Future commitments under operating and capital leases for continuing operations are:
(Millions of dollars) Operating Leases Capital Leases
2004 $49 $ 7
2005 $49 $ 7
2006 $47 $ 7
2007 $42 $ 7
2008 $40 $ 6
Thereafter $46 $ 72
Total minimum obligation $106
Interest (58)
Present value of minimum obligation $ 48
Technology Agreement Xcel Energy has a contract that extends through 2011 with International Business Machines Corp. (IBM) for information
technology services. The contract is cancelable at our option, although there are financial penalties for early termination. In 2003, Xcel Energy paid
IBM $114.2 million under the contract and $19.4 million for other project business. The contract also has a committed minimum payment each
year from 2004 through 2011.
Fuel Contracts Xcel Energy and its subsidiaries have contracts providing for the purchase and delivery of a significant portion of its current coal,
nuclear fuel and natural gas requirements. These contracts expire in various years between 2004 and 2025. In total, Xcel Energy is committed to the
minimum purchase of approximately $2.7 billion of coal, $93.3 million of nuclear fuel and $1.9 billion of natural gas, including $790.8 million
of natural gas storage and transportation, or to make payments in lieu thereof, under these contracts.

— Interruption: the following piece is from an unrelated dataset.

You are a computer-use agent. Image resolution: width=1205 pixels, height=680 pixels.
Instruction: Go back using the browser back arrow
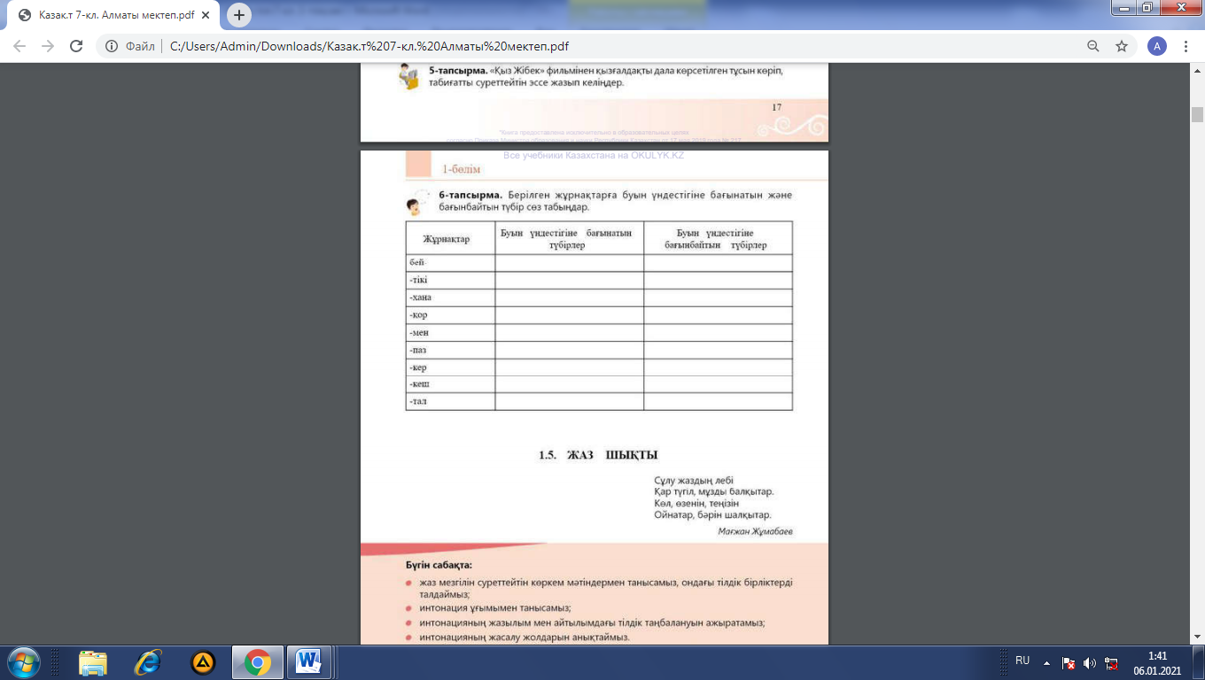click(19, 46)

Of these minimum purchase commitments,
approximately $2 billion are based on indexed prices. In addition, Xcel Energy is required to pay additional amounts depending on actual quantities
shipped under these agreements. Xcel Energys risk of loss, in the form of increased costs, from market price changes in fuel is mitigated through the
use of natural gas and energy cost-adjustment mechanisms of the ratemaking process, which provide for pass-through of most fuel costs to customers.
Purchased Power Agreements The utility and nonregulated subsidiaries of Xcel Energy have entered into agreements with utilities and other energy
suppliers for purchased power to meet system load and energy requirements, replace generation from company-owned units under maintenance and
during outages, and meet operating reserve obligations. NSP-Minnesota, PSCo, SPS and certain nonregulated subsidiaries have various pay-for-performance
contracts with expiration dates through the year 2033. In general, these contracts provide for capacity payments, subject to meeting certain contract
obligations, and energy payments based on actual power taken under the contracts. Most of the capacity and energy costs are recovered through base
rates and other cost-recovery mechanisms.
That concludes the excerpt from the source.